The term "hydroponics" typically conjures up images of illegal marijuana farms in massive warehouses, but Ikea has a more domesticated offer: a handsome little planter that lets you grow lettuce right on your kitchen countertop.
Hydroponics is a plant-growing method that involves no soil. While it sounds like a construct of modern science and technology, it's actually been around for centuries. Today, however, it's the basis of successful, large-scale agricultural operations. Growing plants involves just the right mix of light, climate, nutrients, and water. Since hydroponics allow farmers to control all of those things much more acutely than conventional growing, some believe that it produces superior plants and requires less water. But anyone who's eaten a sad, limp salad in January might agree that hydroponics' most compelling offer is fresh-picked greens—even in the dead of winter. There are certainly purists who argue greenhouse hydroponics will never mimic sun-ripened produce, but for some people (hey, Alaska!) that will never be a year-round option.
Now, hydroponics are catching on as a way for city dwellers to reap the bounty of home-grown food, even if they don't have access to their own gardens. Startups have taken to Kickstarter to promote countertop systems, but for the most part they remained niche. With its gardening kit, Ikea is making hydroponics just as accessible as Billy bookcases.
The foolproof kit—which actually has quite a few components—includes everything you need to start a countertop garden. You start by sprouting seeds in special sponge-like cakes that are set into a tray over water, which gives just the right level of hydration to the seedlings. After they sprout, you transfer the baby plants to a tray filled with absorbent pumice and place them under a house-shaped grow light, wait, and watch them mature. Once the greens have become large enough, they're ready to eat.

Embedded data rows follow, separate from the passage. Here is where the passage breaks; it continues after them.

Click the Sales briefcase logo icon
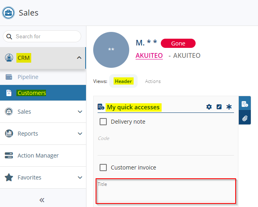 click(x=9, y=13)
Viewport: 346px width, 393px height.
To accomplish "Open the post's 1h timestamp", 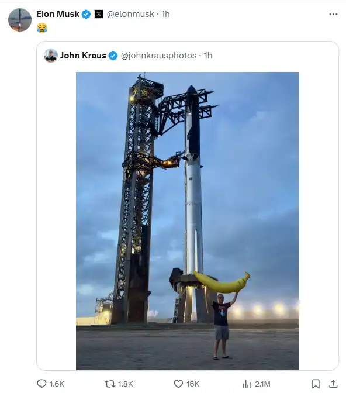I will 165,14.
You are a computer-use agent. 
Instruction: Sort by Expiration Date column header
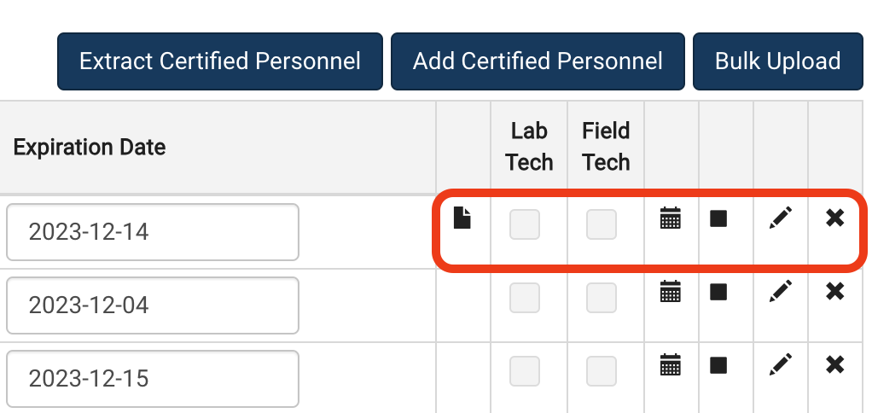89,148
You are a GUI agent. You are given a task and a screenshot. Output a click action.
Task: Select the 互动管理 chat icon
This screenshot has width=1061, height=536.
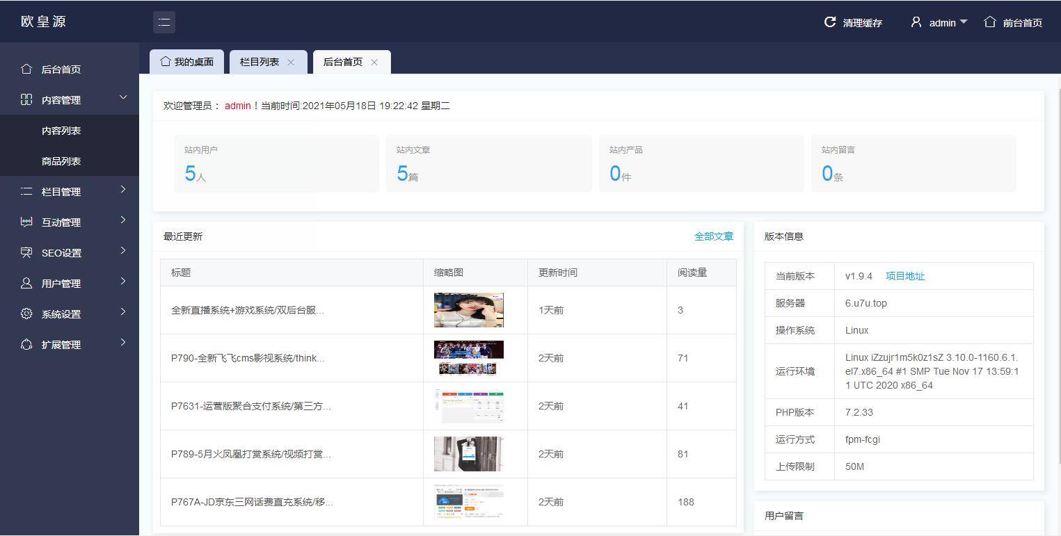tap(26, 222)
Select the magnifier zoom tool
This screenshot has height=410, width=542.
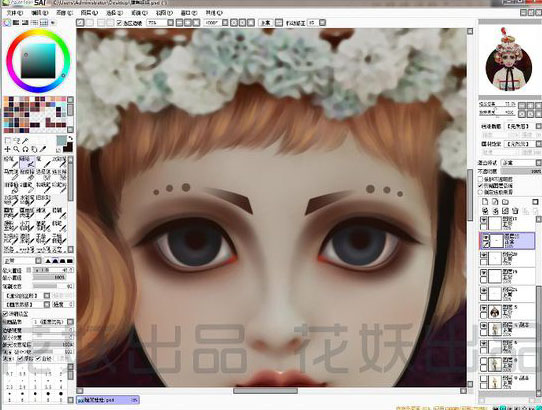pos(16,149)
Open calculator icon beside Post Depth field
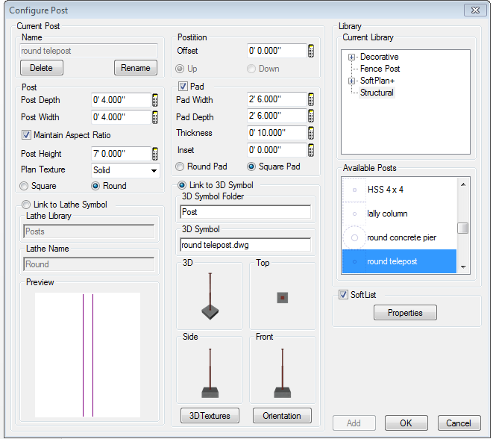 [x=155, y=100]
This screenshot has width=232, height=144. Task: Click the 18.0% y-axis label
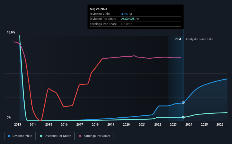[11, 33]

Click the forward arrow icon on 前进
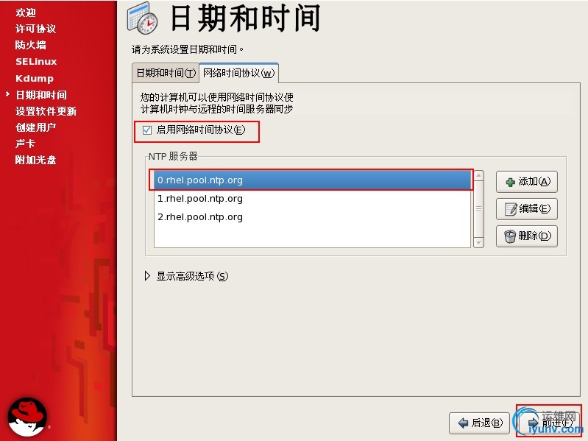point(533,423)
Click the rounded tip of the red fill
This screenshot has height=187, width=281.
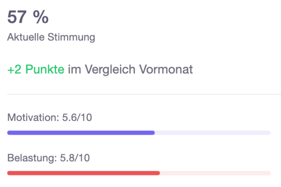click(158, 173)
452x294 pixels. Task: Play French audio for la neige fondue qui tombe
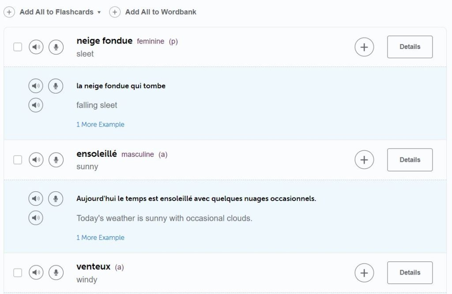pos(36,86)
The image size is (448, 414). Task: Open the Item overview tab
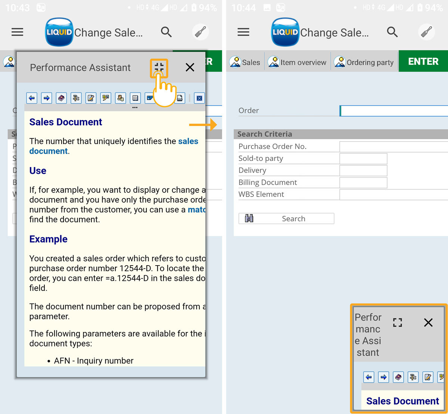click(298, 62)
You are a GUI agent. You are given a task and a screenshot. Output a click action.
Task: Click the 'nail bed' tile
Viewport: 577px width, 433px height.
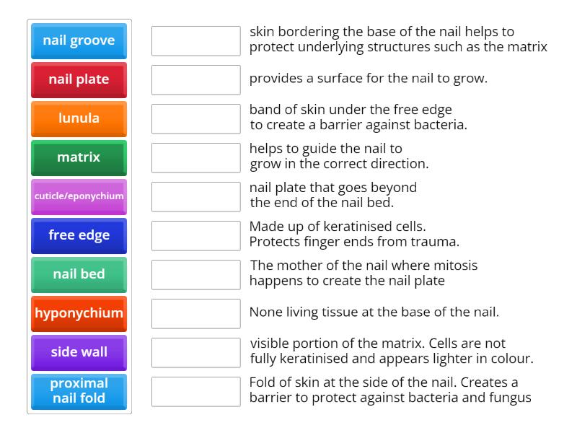[78, 274]
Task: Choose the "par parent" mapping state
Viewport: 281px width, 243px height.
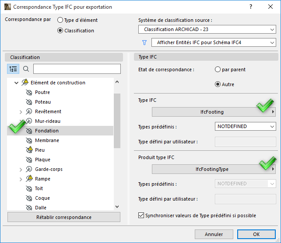Action: [218, 69]
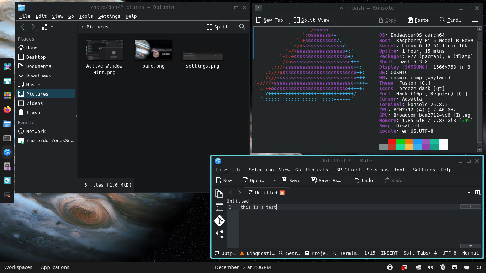Open the Sessions menu in Kate
Image resolution: width=486 pixels, height=273 pixels.
click(x=377, y=170)
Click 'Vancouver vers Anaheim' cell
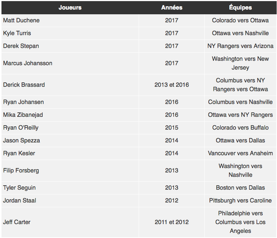The width and height of the screenshot is (277, 238). click(x=240, y=153)
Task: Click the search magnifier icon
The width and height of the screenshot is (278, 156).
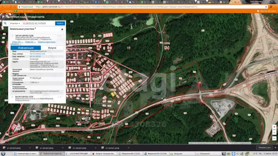Action: coord(5,24)
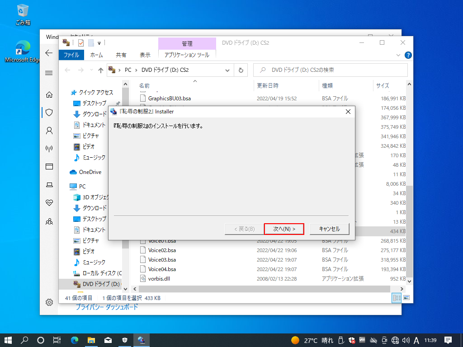
Task: Click the file list vertical scrollbar
Action: point(409,181)
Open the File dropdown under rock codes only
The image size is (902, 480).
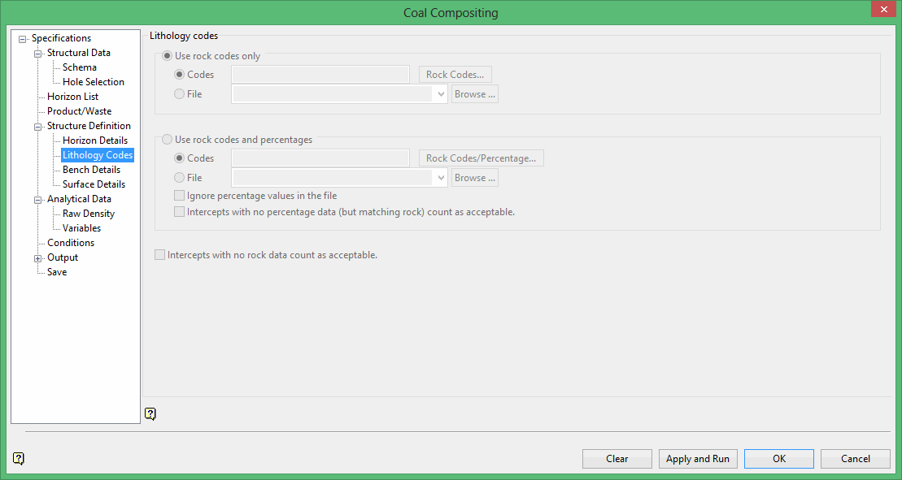[441, 94]
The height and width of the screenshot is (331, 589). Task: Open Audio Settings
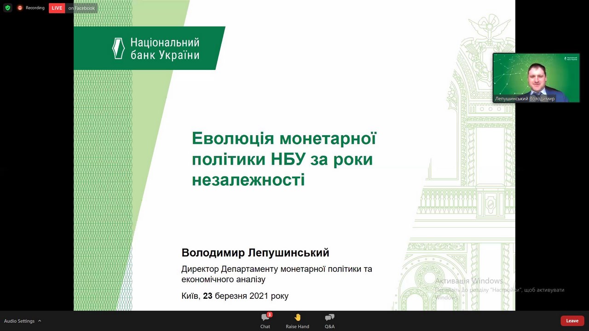(19, 321)
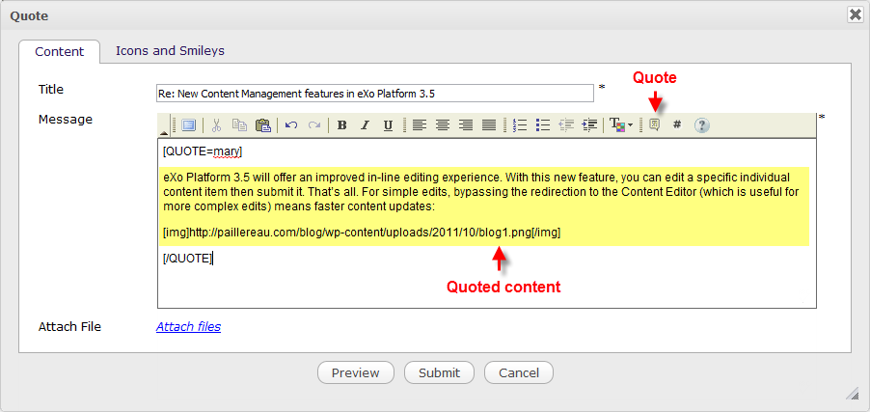Insert a bulleted list
This screenshot has width=870, height=412.
click(543, 125)
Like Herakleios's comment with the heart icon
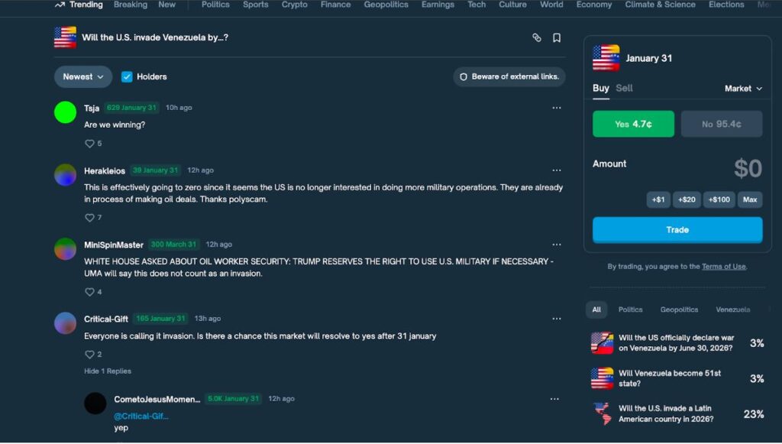Image resolution: width=782 pixels, height=444 pixels. 89,218
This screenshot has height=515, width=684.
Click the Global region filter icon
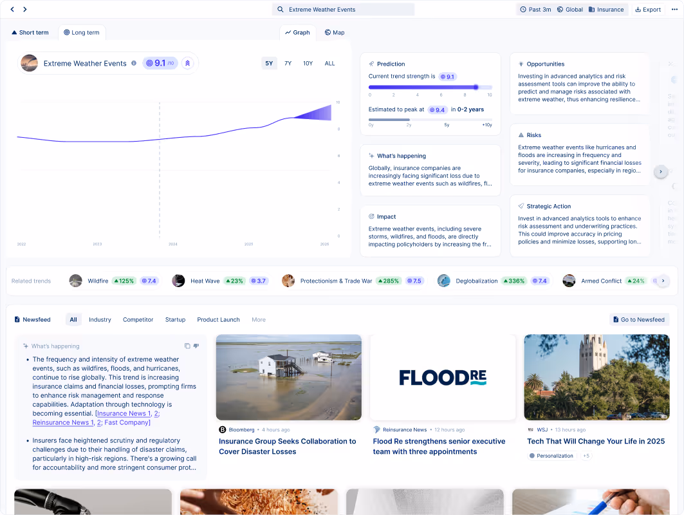[560, 9]
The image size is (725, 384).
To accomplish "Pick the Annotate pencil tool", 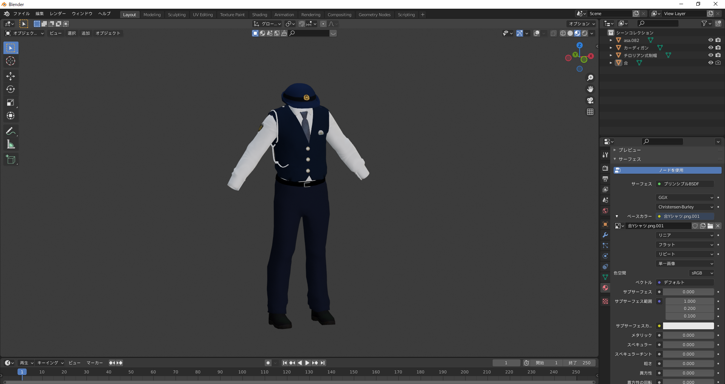I will point(11,131).
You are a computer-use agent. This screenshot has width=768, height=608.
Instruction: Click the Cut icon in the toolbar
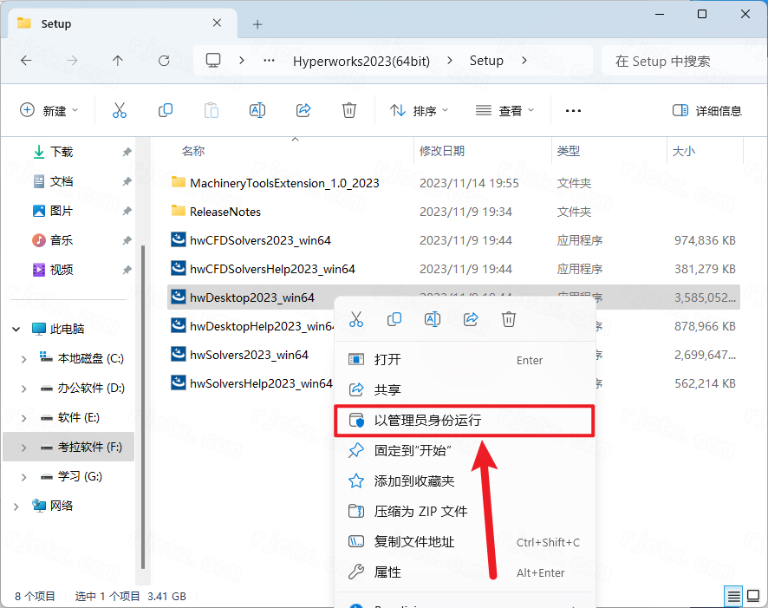[120, 110]
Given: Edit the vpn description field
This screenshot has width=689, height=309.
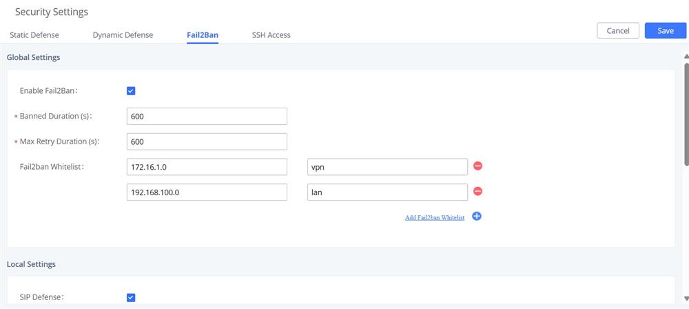Looking at the screenshot, I should 387,167.
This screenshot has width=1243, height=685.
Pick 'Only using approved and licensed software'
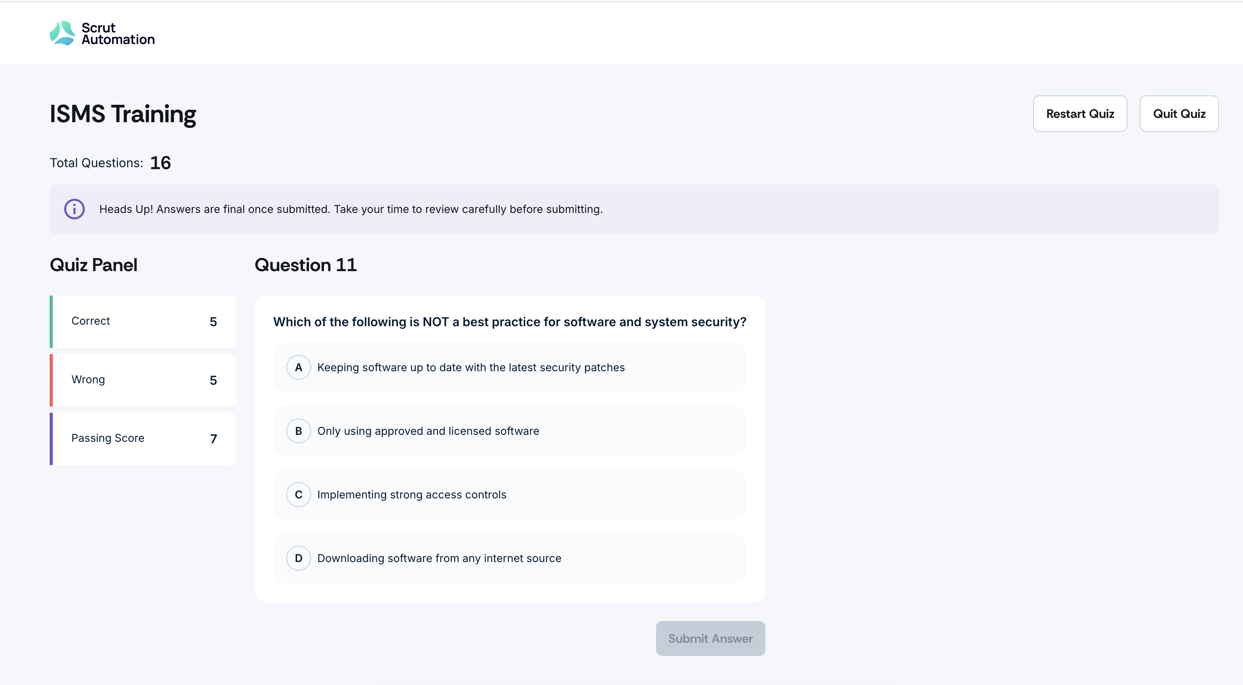pyautogui.click(x=428, y=431)
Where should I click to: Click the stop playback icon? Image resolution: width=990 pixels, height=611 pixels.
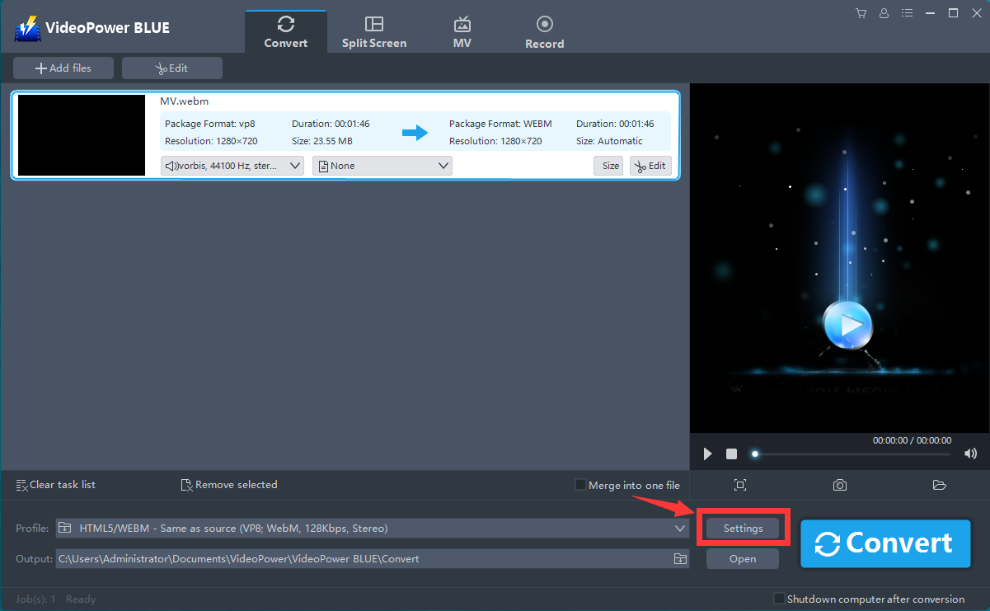730,454
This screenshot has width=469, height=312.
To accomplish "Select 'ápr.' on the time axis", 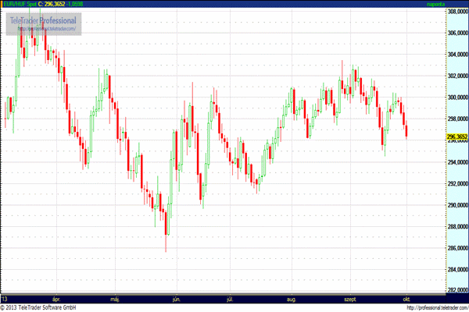I will pyautogui.click(x=55, y=299).
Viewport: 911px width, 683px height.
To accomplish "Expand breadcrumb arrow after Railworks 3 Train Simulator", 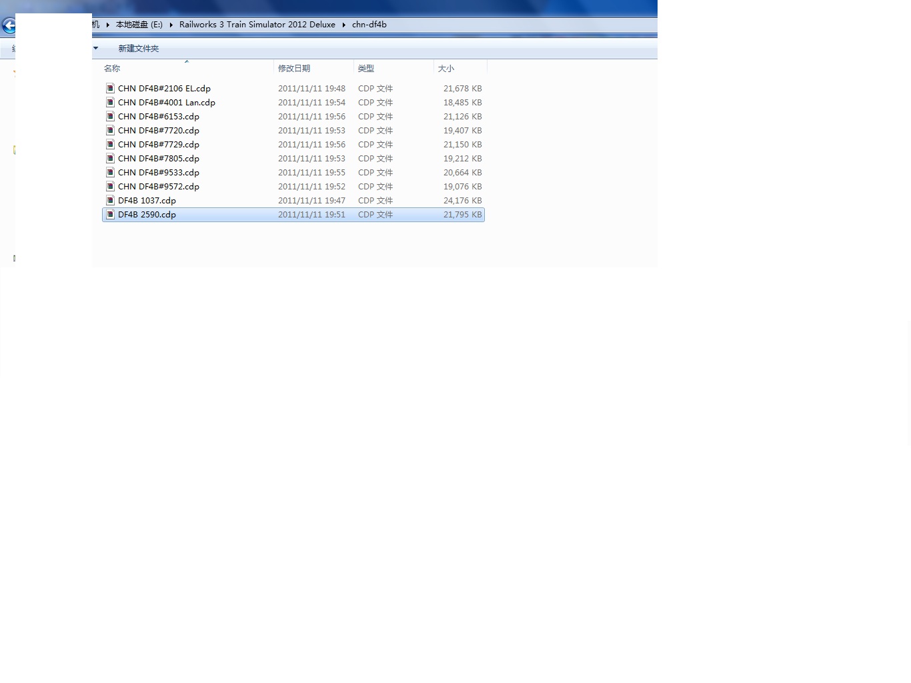I will [x=343, y=25].
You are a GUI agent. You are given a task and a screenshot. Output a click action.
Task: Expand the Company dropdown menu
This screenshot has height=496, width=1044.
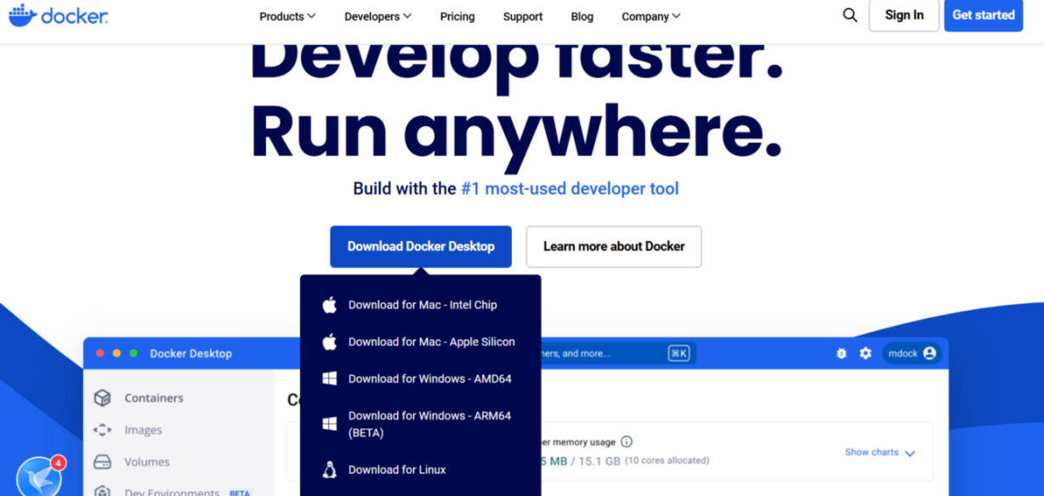point(650,16)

With the Indoor Gardening Kit, Ikea also taps into the burgeoning lifestyle trend of families growing their own food and makes a statement against the large carbon footprint of supermarket produce. Even if the product of your labor is barely enough to make a side salad, seeing the process and understanding how we get our food offers more insight into what we put into our bodies. Who knows: Ikea-fied insect cultivation might be next.
Find the Indoor Gardening Kit at Ikea stores in March.